— Data —
# # #

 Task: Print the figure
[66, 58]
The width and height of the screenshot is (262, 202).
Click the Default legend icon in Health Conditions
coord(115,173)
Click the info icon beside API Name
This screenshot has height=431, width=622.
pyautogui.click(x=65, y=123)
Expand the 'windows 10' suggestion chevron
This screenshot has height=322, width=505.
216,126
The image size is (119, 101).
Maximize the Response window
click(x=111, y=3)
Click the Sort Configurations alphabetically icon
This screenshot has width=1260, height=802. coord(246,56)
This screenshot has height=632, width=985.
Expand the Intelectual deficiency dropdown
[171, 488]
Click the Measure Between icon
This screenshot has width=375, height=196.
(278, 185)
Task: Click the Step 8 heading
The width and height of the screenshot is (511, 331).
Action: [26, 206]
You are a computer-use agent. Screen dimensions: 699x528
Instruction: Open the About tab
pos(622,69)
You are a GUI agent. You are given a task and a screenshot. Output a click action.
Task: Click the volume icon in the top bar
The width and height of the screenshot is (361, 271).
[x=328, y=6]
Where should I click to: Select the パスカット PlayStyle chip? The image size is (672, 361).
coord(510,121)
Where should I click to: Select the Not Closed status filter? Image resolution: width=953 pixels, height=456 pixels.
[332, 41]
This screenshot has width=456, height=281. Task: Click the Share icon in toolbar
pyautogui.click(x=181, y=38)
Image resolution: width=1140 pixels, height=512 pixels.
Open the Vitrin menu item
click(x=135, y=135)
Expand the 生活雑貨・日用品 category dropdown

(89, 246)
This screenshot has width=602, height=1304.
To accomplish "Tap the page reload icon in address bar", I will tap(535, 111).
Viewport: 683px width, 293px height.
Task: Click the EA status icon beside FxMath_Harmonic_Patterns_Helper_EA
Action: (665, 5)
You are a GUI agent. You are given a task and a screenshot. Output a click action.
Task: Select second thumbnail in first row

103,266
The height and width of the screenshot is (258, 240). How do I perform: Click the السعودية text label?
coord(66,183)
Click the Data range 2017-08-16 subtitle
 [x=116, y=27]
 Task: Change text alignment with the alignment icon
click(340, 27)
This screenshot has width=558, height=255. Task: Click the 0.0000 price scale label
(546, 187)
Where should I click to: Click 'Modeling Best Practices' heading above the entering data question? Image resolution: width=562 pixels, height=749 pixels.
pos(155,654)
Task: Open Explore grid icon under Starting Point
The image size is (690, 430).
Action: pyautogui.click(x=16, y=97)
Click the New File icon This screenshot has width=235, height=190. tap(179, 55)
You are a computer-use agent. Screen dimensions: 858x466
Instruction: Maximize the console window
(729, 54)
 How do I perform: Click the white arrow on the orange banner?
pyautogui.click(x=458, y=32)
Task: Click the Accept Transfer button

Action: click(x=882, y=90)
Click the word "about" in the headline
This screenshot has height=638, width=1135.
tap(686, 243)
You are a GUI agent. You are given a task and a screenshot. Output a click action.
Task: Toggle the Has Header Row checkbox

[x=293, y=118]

# # #

— Exercise objective —
What is the number of lines in the listing above that contain the word "dimensions"? Reply with that number alone.

— Answer box —
2